The War of the Worlds
Rhum and Clay Theatre Company
Despite the title, this is not a dramatisation of the 1898 novel by H G Wells. It follows the 1938 radio adaptation by Orson Welles in moving the Martian invasion from Surrey to Grover's Mill, New Jersey, but it isn't a stage version of this either. However, it uses the alleged panic caused by The Mercury Theatre on the Air's live broadcast as a way into a story about how people can be manipulated, deliberately or not, into believing the most unlikely things—a lesson from between the wars about a very up-to-date issue.
It begins in an old radio studio from where the Welles play is being broadcast as all four actors play the great man together, with pipe in hand, as well as the other actors in his company. Welles also turns to the audience from time to time to explain what was happening around the broadcast. But then, quite a way into the first act, the story jumps to London in 2016 between the Brexit referendum and the election of Donald Trump as a young podcaster (Jess Mabel Jones), trying to get into proper radio production, interviews a man whose recently deceased grandmother allegedly was abandoned by her family in America for a day when she was 13 in 1938 because they were convinced that the Martians were invading.
The interview isn't enough for the radio producer, so she takes off to New Jersey and finds the daughter of the grandmother's estranged brother (Gina Isaac), who doesn't believe the grandmother's version of events, or even the stories of the panic in 1938. However her husband (Matt Wells) believes all sorts of wild conspiracy theories, while her journalism college drop-out son (Julian Spooner) has a secret profitable sideline making up conspiracy theories and pushing them out to the Internet as he says it's what people want to read (I know there are people who do this as I once read an interview with one of them... oh, or maybe there aren't).

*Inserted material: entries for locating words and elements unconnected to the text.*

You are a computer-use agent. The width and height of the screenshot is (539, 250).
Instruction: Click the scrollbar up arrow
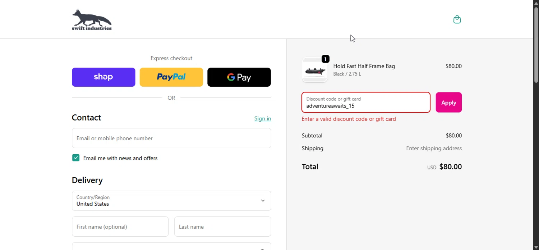(x=536, y=3)
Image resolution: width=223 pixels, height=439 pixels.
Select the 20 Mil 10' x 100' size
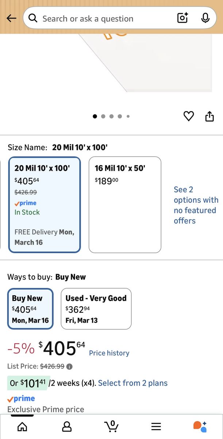tap(45, 205)
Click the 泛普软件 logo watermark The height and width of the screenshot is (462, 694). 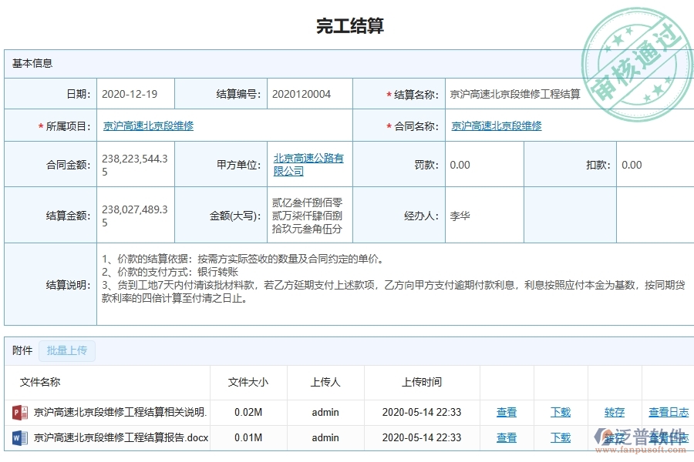click(x=642, y=435)

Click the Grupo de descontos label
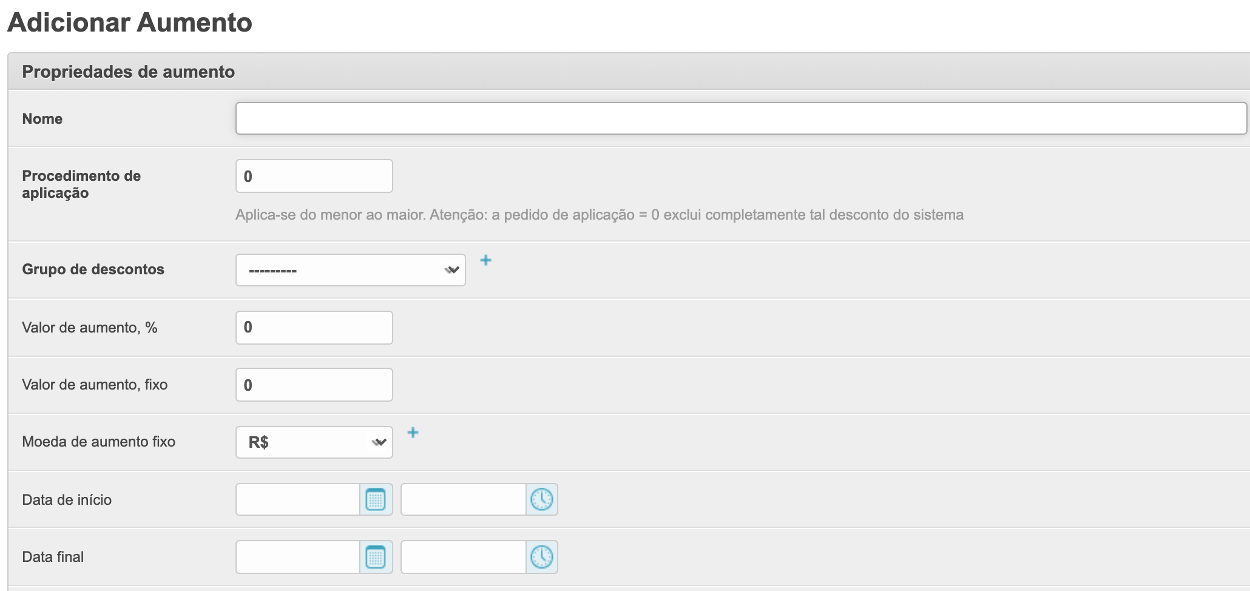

Her way of gaining access to the family wasn't exactly ethical and her original interviewee has withdrawn his consent, so she starts to have second thoughts about whether she should do the broadcast, while her producer tries to convince her that it's what people need to know: the Truth. Finally, we see a brief but terrifying moment of a modern TV news adaptation of the Wells story in the Welles mode as Sky News appears to bring reports of the end of civilisation.
It's quite a jumble of stories, references and styles, but somehow it works. If anything, I'd say it doesn't need as much of the Orson Welles parts as, while it sets up the themes and ideas behind the piece nicely, I found the story of the young reporter much more interesting, although the pace of it does flag a bit in the middle of the second half. But it's a clever way of looking at the very modern issues of conspiracy theories, manipulation of people's beliefs and the ethics of journalism through an event that may or may not have happened over 80 years ago, compelling told by a dedicated cast and tightly directed by Hamish McDougall and Julian Spooner.
Just as Jaws isn't a film about a shark, The War of the World in this form isn't a play about a Martian invasion, but it uses its sources to tell a modern tale in a way that Wells wouldn't recognise but I think Welles might admire.